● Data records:
================================

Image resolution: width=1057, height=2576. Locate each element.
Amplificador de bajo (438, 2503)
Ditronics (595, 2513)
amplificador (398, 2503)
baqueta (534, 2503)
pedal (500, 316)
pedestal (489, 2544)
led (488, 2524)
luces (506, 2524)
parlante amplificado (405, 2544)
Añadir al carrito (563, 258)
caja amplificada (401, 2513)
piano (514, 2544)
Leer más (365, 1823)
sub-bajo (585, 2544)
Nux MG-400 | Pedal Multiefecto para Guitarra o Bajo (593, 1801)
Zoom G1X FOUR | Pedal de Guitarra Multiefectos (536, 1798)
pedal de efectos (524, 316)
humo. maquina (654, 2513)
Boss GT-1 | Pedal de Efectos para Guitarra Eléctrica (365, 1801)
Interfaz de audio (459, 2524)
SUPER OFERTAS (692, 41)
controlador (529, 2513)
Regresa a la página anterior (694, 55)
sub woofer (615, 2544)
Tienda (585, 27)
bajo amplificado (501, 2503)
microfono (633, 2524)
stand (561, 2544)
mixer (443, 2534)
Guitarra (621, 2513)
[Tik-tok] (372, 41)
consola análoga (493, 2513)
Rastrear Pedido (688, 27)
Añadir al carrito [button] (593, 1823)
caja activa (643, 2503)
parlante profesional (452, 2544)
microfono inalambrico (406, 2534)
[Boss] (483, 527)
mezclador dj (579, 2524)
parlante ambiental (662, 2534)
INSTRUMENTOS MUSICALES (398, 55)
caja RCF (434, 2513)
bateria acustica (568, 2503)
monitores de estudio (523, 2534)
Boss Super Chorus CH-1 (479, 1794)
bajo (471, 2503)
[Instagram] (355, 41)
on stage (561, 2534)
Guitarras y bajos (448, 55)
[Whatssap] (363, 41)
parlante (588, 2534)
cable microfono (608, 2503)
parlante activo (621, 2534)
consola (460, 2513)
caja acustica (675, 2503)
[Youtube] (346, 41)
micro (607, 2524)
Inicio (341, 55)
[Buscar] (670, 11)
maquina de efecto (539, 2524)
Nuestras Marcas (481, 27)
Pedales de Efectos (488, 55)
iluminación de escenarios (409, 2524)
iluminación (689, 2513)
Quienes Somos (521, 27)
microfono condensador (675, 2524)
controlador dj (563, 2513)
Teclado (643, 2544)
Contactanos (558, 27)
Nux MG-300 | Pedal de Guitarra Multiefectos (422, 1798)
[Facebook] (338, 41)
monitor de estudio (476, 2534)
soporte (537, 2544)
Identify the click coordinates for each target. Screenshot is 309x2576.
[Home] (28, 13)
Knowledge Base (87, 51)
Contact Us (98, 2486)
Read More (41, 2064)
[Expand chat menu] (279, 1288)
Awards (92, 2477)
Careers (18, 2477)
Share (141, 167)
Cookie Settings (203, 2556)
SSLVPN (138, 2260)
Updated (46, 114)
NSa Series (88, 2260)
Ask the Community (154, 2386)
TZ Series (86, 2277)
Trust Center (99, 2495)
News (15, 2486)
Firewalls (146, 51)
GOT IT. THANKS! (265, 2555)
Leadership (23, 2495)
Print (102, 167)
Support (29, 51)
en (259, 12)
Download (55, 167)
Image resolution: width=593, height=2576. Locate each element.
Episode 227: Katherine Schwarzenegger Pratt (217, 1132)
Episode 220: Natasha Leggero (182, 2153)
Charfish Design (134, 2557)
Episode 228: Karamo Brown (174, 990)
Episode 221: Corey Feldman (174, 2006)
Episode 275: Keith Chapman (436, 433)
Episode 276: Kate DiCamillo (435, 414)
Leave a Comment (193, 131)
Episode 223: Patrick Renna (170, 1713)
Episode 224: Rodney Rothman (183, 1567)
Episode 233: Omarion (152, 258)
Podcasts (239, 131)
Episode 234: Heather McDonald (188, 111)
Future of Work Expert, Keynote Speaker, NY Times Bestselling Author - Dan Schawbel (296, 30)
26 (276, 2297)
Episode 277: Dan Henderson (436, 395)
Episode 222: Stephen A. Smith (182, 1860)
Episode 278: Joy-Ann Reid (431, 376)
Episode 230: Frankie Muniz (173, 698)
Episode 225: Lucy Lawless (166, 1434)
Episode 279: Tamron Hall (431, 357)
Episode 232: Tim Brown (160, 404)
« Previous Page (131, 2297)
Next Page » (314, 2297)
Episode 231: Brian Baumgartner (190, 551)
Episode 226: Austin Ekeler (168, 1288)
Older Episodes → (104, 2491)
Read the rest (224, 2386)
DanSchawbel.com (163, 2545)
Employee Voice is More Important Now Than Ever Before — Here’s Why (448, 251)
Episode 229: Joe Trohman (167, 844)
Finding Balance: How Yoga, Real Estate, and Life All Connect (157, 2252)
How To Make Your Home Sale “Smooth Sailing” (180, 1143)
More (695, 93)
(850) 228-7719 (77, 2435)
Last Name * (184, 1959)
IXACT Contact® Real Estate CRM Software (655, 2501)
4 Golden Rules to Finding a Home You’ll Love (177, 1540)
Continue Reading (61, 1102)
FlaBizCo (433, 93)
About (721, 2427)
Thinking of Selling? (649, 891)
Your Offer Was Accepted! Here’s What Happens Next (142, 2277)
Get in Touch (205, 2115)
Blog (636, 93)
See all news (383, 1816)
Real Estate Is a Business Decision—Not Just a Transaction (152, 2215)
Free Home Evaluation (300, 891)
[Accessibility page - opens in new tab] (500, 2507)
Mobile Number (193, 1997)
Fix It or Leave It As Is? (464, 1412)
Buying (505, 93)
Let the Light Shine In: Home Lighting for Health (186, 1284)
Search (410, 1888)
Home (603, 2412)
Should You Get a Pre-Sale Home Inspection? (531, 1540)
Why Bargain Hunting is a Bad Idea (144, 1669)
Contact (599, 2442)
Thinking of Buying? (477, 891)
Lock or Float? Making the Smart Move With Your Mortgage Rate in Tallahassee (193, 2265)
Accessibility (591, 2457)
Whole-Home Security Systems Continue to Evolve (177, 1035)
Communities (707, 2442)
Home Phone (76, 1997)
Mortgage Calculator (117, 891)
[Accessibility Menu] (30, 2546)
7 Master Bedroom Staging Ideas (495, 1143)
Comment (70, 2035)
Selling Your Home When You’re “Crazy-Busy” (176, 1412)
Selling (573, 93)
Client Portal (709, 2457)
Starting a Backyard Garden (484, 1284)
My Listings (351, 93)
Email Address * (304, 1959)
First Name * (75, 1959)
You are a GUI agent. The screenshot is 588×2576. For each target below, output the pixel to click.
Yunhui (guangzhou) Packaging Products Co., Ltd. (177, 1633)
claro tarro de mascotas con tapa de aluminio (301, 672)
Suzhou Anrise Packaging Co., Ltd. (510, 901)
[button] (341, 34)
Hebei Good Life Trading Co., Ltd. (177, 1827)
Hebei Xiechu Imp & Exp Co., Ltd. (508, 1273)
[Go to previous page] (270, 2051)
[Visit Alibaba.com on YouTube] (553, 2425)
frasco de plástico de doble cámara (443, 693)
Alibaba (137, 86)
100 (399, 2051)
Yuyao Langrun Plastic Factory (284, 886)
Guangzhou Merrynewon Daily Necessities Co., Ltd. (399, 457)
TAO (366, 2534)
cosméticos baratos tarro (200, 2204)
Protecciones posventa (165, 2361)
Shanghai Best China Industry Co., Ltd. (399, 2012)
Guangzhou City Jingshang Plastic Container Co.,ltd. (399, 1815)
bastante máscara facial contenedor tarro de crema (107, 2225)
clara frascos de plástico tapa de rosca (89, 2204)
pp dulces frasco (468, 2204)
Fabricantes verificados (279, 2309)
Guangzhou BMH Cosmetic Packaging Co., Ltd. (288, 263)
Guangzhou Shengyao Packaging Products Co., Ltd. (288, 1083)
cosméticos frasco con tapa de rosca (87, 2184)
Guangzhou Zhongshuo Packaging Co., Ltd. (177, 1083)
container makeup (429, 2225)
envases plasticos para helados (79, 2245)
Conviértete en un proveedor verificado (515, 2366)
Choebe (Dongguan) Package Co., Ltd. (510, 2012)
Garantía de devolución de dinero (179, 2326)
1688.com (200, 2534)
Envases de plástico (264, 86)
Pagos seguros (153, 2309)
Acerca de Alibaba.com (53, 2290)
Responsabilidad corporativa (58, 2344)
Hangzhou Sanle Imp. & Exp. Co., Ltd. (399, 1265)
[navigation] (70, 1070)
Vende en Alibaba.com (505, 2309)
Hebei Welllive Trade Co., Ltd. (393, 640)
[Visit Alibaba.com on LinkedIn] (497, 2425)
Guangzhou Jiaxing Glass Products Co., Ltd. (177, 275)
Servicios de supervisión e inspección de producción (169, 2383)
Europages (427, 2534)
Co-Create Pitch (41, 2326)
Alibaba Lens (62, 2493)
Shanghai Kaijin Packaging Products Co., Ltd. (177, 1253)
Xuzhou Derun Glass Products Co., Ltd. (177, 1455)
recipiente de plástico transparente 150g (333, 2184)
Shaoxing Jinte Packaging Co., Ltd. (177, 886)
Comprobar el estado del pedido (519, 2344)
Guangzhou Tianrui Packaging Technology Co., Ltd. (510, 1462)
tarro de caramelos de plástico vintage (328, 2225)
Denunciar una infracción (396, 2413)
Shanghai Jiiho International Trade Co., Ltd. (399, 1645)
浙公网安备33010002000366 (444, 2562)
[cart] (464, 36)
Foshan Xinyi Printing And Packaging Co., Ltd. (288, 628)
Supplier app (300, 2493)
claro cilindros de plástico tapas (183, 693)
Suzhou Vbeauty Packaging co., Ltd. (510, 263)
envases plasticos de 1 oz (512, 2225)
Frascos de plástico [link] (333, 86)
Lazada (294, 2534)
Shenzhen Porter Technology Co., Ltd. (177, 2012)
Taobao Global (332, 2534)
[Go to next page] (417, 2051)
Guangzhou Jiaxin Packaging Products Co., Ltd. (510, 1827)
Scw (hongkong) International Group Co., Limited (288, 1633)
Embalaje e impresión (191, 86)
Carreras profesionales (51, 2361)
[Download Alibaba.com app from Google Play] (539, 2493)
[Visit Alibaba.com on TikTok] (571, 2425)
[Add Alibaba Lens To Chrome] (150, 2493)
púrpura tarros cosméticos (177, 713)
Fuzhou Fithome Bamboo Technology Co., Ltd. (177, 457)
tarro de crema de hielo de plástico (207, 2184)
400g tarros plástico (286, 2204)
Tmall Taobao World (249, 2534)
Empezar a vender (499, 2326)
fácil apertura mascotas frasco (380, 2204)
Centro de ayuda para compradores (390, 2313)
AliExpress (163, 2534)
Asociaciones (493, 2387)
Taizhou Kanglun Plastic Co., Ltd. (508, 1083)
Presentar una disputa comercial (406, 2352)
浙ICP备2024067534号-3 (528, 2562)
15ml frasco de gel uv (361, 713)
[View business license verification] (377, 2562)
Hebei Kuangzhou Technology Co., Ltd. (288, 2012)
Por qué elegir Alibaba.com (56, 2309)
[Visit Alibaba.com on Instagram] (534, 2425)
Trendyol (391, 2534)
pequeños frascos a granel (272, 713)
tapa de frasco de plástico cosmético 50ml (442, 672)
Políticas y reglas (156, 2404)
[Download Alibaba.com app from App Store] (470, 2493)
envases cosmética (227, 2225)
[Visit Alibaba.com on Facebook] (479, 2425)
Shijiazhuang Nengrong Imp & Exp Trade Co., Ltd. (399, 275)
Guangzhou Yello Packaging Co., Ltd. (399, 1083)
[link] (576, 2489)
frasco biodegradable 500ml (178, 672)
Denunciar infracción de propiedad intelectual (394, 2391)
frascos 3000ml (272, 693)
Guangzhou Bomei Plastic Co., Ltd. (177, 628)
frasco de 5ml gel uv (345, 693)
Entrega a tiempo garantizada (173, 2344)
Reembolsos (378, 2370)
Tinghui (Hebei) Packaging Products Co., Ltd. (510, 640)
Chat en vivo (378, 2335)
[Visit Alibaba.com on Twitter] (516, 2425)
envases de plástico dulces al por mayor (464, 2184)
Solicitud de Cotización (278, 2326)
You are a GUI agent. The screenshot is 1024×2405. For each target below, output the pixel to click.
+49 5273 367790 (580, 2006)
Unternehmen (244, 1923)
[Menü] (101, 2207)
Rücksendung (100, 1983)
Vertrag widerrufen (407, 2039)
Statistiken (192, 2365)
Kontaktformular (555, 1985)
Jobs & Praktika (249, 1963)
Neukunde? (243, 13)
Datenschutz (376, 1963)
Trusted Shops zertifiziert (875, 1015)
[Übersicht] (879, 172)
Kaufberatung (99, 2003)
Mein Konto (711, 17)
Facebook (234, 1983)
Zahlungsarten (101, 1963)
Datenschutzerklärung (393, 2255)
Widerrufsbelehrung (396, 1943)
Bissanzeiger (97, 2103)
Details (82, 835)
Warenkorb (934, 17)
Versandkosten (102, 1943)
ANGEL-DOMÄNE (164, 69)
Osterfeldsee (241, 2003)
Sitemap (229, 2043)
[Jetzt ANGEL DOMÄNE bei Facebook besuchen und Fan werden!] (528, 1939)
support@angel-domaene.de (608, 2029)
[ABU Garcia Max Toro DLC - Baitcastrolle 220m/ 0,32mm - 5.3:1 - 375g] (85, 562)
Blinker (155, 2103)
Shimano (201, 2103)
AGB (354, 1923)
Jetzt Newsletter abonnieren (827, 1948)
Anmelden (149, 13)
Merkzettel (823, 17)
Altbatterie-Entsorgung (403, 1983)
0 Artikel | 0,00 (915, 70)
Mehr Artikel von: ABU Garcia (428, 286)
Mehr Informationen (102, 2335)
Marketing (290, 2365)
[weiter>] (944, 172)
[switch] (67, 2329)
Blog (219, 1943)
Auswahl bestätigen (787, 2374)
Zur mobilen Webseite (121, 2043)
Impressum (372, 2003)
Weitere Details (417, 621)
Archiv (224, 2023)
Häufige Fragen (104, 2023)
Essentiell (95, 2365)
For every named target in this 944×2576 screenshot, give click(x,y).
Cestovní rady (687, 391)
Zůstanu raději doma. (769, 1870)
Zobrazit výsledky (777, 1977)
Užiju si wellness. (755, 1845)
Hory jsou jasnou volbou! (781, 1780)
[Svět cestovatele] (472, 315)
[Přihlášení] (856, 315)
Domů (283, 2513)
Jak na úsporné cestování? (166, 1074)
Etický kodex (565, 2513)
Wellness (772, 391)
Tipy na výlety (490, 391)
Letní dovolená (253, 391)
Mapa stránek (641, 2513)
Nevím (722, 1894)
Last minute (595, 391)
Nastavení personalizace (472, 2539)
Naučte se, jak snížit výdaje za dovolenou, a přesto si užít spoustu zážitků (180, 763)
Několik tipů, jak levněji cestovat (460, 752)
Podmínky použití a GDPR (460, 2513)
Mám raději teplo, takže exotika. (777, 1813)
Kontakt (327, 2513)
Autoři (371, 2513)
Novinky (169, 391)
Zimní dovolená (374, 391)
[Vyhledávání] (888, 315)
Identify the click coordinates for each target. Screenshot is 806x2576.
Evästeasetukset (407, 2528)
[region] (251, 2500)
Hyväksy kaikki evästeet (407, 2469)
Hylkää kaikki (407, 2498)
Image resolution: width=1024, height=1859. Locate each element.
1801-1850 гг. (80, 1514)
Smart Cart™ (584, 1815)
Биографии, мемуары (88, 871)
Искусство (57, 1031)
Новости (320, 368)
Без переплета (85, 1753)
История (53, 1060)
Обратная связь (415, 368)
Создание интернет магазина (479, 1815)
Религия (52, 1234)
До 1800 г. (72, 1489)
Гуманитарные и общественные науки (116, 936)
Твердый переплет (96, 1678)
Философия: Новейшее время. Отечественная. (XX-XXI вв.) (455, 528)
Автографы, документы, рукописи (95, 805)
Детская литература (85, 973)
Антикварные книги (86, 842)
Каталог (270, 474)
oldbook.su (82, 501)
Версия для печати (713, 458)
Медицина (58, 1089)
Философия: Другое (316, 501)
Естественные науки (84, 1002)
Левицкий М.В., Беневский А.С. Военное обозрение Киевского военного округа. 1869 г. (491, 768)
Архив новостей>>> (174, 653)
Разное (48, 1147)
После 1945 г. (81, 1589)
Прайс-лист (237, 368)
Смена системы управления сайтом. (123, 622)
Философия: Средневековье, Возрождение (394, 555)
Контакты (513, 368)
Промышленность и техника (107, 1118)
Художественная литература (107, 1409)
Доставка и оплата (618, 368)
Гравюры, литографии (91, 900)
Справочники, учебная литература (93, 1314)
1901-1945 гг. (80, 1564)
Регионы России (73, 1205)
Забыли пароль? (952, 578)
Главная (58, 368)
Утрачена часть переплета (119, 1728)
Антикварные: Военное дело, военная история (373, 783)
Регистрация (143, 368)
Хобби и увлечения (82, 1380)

================================

● Problem details: Although the records may continue, retype only the lines from the first one through the one containing "Zoom G1X FOUR", exactly as they appear.

● Result below:
Image resolution: width=1057, height=2576. Locate each element.
Amplificador de bajo (438, 2503)
Ditronics (595, 2513)
amplificador (398, 2503)
baqueta (534, 2503)
pedal (500, 316)
pedestal (489, 2544)
led (488, 2524)
luces (506, 2524)
parlante amplificado (405, 2544)
Añadir al carrito (563, 258)
caja amplificada (401, 2513)
piano (514, 2544)
Leer más (365, 1823)
sub-bajo (585, 2544)
Nux MG-400 | Pedal Multiefecto para Guitarra o Bajo (593, 1801)
Zoom G1X FOUR | Pedal de Guitarra Multiefectos (536, 1798)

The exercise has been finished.